## SOURCE RECORDS:
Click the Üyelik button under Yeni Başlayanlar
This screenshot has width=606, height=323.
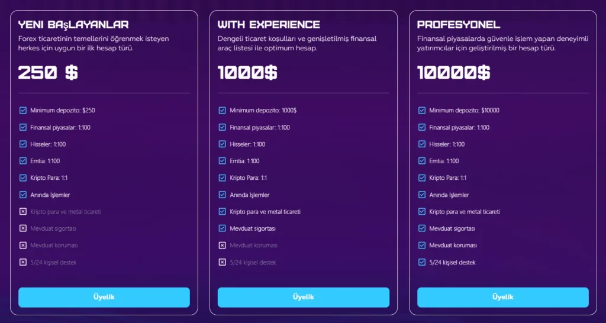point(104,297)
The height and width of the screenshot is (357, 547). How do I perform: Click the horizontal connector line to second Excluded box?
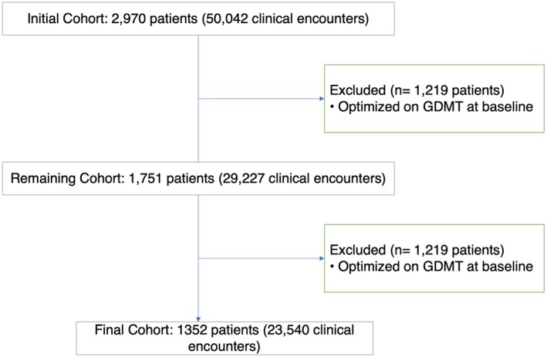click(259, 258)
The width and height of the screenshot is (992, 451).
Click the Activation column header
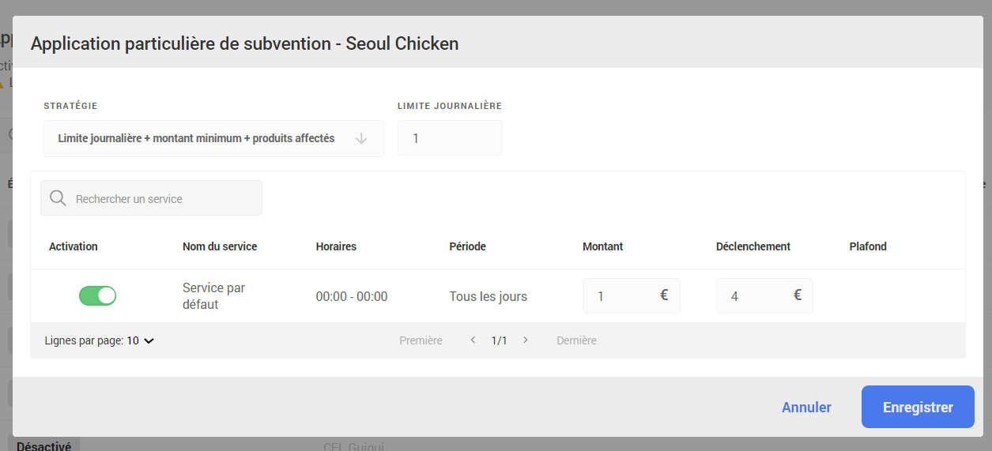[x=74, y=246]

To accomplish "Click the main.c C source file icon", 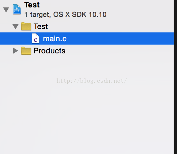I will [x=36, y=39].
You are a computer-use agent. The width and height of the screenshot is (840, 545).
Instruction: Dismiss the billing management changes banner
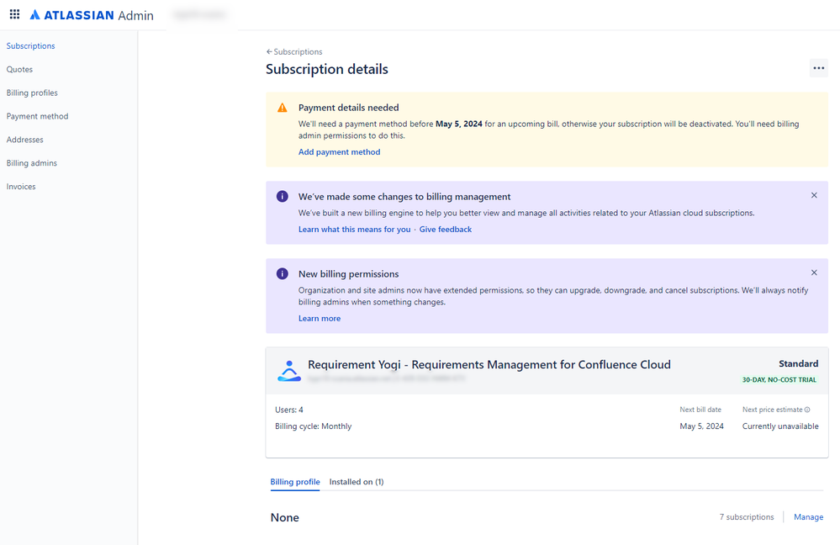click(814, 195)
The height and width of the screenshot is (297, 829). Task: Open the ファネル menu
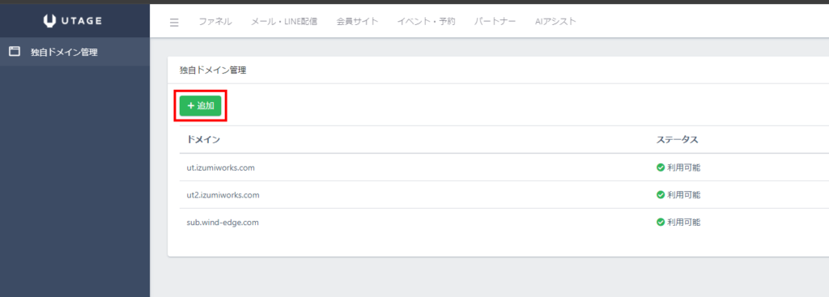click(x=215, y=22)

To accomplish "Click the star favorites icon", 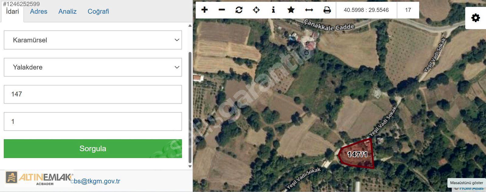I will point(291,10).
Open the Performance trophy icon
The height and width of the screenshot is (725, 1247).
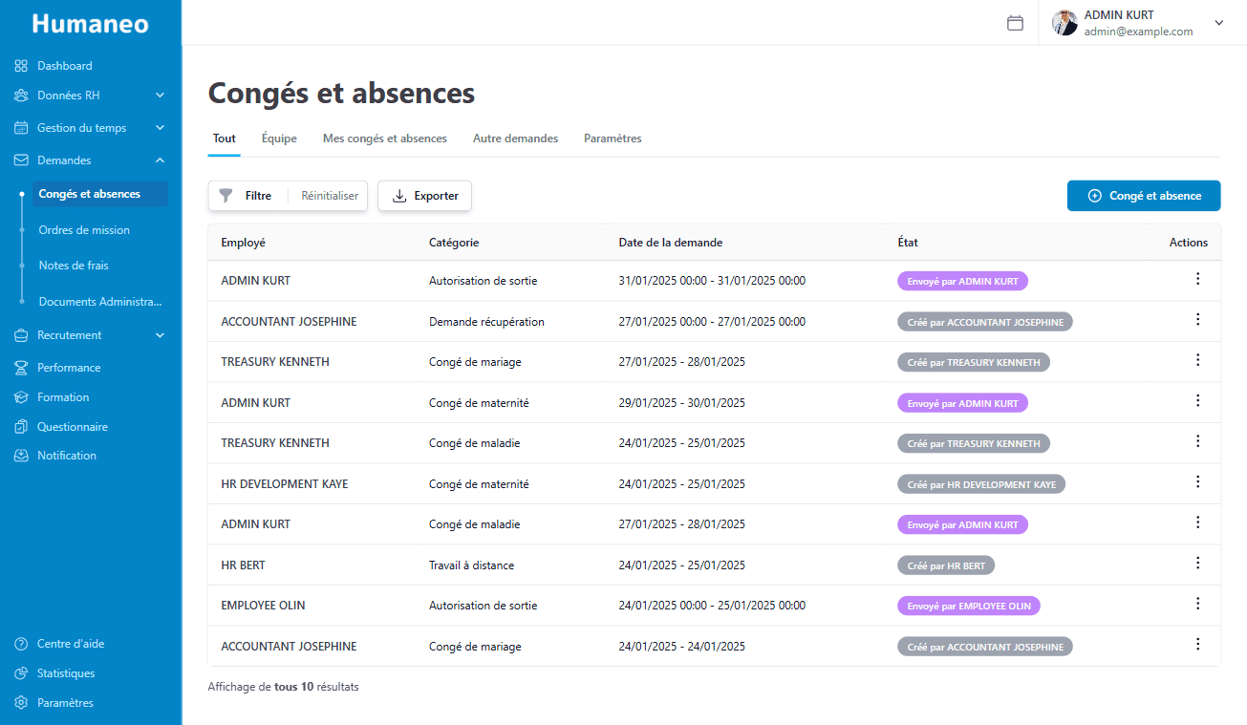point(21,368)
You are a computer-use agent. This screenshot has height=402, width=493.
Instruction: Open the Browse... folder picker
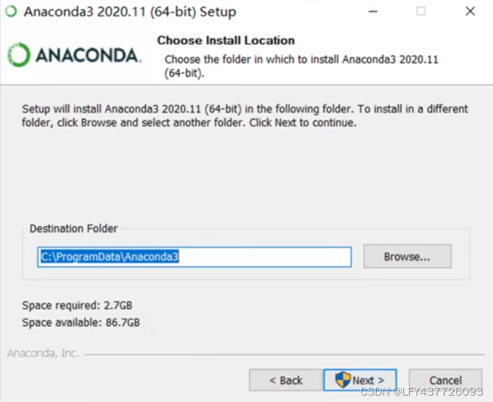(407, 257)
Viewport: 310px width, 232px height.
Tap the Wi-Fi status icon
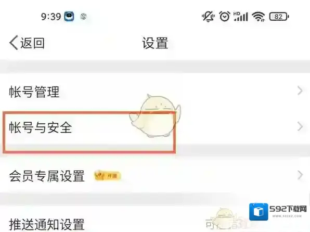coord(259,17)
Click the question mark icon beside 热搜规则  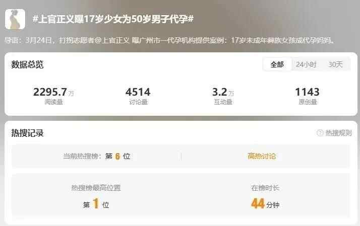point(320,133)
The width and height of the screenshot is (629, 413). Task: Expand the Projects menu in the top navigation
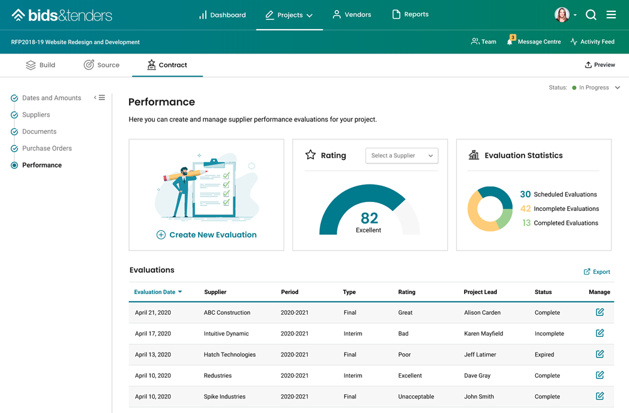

## AIM OF THE EXERCISE:
Pull out every line in the data above that has the word "computer".

## RESULT:
You are a computer-use agent. The width and height of the screenshot is (840, 545).
You are a computer-use agent. This screenshot has height=402, width=493.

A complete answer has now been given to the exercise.